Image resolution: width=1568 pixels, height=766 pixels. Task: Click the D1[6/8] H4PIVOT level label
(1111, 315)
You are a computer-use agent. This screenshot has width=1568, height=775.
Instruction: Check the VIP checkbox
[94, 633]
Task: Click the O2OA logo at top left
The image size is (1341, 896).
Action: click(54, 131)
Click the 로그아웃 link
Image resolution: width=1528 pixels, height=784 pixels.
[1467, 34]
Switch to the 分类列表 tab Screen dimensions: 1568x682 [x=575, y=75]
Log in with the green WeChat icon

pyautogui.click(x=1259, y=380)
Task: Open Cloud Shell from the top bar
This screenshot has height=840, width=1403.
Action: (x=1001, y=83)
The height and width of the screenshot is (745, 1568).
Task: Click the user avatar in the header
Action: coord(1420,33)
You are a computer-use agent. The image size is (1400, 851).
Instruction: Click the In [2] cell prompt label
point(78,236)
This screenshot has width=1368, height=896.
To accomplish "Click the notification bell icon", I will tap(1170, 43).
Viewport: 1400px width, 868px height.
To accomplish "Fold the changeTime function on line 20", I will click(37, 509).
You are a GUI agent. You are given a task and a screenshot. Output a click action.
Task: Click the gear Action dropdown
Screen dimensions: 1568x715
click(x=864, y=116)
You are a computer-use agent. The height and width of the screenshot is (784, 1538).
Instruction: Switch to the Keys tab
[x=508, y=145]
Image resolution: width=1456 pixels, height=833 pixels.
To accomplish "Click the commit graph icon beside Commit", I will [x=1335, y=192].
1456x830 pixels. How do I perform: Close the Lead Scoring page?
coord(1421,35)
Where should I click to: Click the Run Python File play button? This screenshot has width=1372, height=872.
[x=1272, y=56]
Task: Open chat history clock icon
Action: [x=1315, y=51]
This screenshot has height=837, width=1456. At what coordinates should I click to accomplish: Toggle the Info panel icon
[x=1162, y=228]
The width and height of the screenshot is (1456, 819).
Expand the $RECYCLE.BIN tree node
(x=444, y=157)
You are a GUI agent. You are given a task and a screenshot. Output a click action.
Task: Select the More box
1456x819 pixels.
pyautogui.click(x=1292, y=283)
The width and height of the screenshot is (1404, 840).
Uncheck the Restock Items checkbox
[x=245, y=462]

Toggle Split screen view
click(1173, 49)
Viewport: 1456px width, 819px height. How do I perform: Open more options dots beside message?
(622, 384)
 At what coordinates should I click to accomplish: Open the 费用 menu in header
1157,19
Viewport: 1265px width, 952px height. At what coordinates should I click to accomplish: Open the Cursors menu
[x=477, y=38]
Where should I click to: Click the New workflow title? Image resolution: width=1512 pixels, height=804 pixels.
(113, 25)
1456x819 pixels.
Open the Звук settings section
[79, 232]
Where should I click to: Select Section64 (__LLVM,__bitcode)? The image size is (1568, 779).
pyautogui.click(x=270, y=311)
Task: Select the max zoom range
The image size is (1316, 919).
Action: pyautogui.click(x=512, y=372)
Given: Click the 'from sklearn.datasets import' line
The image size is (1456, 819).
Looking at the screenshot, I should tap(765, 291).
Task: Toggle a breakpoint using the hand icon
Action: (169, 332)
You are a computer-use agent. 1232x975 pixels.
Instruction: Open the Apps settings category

Problem
Set down the whole listing again. Keep every word as it is.

Problem solution
Image resolution: width=1568 pixels, height=766 pixels. Task: Click the D1[6/8] H4PIVOT level label
(1111, 315)
You are a computer-use agent. This screenshot has width=1568, height=775.
Instruction: Check the VIP checkbox
[94, 633]
Task: Click the O2OA logo at top left
The image size is (1341, 896).
Action: click(54, 131)
Click the 로그아웃 link
Image resolution: width=1528 pixels, height=784 pixels.
[1467, 34]
Switch to the 分类列表 tab Screen dimensions: 1568x682 [x=575, y=75]
Log in with the green WeChat icon

pyautogui.click(x=1259, y=380)
Task: Open Cloud Shell from the top bar
This screenshot has height=840, width=1403.
Action: (x=1001, y=83)
The height and width of the screenshot is (745, 1568).
Task: Click the user avatar in the header
Action: coord(1420,33)
You are a computer-use agent. The image size is (1400, 851).
Instruction: Click the In [2] cell prompt label
point(78,236)
This screenshot has width=1368, height=896.
To accomplish "Click the notification bell icon", I will tap(1170, 43).
Viewport: 1400px width, 868px height.
To accomplish "Fold the changeTime function on line 20", I will click(37, 509).
You are a GUI agent. You are given a task and a screenshot. Output a click action.
Task: Click the gear Action dropdown
Screen dimensions: 1568x715
click(x=864, y=116)
You are a computer-use agent. The height and width of the screenshot is (784, 1538).
Instruction: Switch to the Keys tab
[x=508, y=145]
Image resolution: width=1456 pixels, height=833 pixels.
To accomplish "Click the commit graph icon beside Commit", I will [x=1335, y=192].
1456x830 pixels. How do I perform: Close the Lead Scoring page?
coord(1421,35)
Where should I click to: Click the Run Python File play button? This screenshot has width=1372, height=872.
[x=1272, y=56]
Task: Open chat history clock icon
Action: [x=1315, y=51]
This screenshot has height=837, width=1456. At what coordinates should I click to accomplish: Toggle the Info panel icon
[x=1162, y=228]
The width and height of the screenshot is (1456, 819).
Expand the $RECYCLE.BIN tree node
(x=444, y=157)
You are a GUI agent. You are given a task and a screenshot. Output a click action.
Task: Select the More box
1456x819 pixels.
pyautogui.click(x=1292, y=283)
The width and height of the screenshot is (1404, 840).
Uncheck the Restock Items checkbox
[x=245, y=462]

Toggle Split screen view
click(1173, 49)
Viewport: 1456px width, 819px height. How do I perform: Open more options dots beside message?
(622, 384)
 At what coordinates should I click to accomplish: Open the 费用 menu in header
1157,19
Viewport: 1265px width, 952px height. At what coordinates should I click to accomplish: Open the Cursors menu
[x=477, y=38]
Where should I click to: Click the New workflow title? Image resolution: width=1512 pixels, height=804 pixels.
(113, 25)
1456x819 pixels.
Open the Звук settings section
[79, 232]
Where should I click to: Select Section64 (__LLVM,__bitcode)? The image size is (1568, 779).
pyautogui.click(x=270, y=311)
Task: Select the max zoom range
The image size is (1316, 919).
Action: pyautogui.click(x=512, y=372)
Given: Click the 'from sklearn.datasets import' line
The image size is (1456, 819).
Looking at the screenshot, I should tap(765, 291).
Task: Toggle a breakpoint using the hand icon
Action: (169, 332)
You are a computer-use agent. 1232x975 pixels.
Instruction: Open the Apps settings category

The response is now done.